The area burned by wildfire is synchronous with climate on a regional basis. At this scale, there is a strong relationship with temperature and precipitation patterns. Empirical data demonstrate that in the western US, area burned has increased substantially and this correlates with increased temperature, earlier snowmelt, and increased fuel aridity. Projections of future area burned built on these relationships show a substantial increase under projected climate in the Sierra Nevada Mountains. However, the relationship between climate and area burned neglects the influence of vegetation on area burned. We sought to account for the vegetation feedback in area burned under projected climate by using a forest simulation model. We ran simulations under projected climate from three global climate models across three transects (southern, central, northern) in the Sierra Nevada. At each decadal time-step we used the simulated area burned during the prior decade to estimate a distribution of area burned for the subsequent decade using generalized Pareto distributions of log-area burned (dynamic).
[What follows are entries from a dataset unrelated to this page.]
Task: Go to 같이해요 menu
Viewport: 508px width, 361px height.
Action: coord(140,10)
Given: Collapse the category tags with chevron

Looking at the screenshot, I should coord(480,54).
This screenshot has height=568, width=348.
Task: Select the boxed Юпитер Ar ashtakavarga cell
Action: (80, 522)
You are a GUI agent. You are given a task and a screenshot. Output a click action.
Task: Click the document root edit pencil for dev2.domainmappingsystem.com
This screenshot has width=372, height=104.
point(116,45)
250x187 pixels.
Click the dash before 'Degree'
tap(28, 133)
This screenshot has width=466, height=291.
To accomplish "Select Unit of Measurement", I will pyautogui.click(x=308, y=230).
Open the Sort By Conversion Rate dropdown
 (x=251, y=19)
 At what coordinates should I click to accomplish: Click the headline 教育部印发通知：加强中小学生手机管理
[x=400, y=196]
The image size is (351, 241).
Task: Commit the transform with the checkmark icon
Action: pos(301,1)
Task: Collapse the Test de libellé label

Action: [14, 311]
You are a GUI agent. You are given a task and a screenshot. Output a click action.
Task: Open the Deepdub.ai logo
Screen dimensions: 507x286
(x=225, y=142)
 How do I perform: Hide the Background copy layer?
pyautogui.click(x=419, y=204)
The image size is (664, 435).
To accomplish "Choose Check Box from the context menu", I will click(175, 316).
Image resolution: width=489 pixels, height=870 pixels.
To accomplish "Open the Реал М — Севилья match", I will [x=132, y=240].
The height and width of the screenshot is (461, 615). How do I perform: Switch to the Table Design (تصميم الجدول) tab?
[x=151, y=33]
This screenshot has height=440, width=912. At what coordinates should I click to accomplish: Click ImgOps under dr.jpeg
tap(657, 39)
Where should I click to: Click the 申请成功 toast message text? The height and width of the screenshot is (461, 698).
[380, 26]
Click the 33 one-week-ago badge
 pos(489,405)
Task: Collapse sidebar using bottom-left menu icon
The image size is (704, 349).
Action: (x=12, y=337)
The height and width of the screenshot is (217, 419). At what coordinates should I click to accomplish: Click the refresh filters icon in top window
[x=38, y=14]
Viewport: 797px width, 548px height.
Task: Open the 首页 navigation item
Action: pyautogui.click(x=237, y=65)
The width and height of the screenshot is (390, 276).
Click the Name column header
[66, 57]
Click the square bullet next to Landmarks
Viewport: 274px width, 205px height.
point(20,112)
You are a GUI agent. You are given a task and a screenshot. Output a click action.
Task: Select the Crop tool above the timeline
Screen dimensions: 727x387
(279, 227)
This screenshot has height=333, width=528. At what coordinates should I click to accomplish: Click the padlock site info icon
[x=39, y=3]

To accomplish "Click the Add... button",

We also ran simulations with area burned distributions driven only by projected climate (static).
Results/Conclusions
We found that mean cumulative area burned across all three transects in the absence of the vegetation feedback was 1805 km2 (se = 102.1) by year 2100. When we accounted for the effects of wildfires in the previous decade on vegetation, the mean cumulative area burned was 1545 km2 (se = 83.4) by year 2100. The largest decrease in cumulative area burned under the dynamic scenario occurred in the southern transect (-21.8%), followed by the northern (-14.5%) and central (-9.8%) transects. The larger reductions in area burned for the southern and northern transects resulted in late-century aboveground carbon stocks that were approximately 3% higher for the dynamic simulations. The late-century difference between the dynamic and static simulations was negligible for the central transect. Mean cumulative wildfire emissions decreased by 14.4% across transects, with the largest decrease occurring in the southern transect (21.2%) under the dynamic simulations. Our results demonstrate the importance of accounting for the influence of prior fire events on the vegetation community and how that factor feeds back to limit area burned. Further, our simulations account for the influence of projected climate on forest recovery following wildfire and forest growth and how these system attributes influence area burned.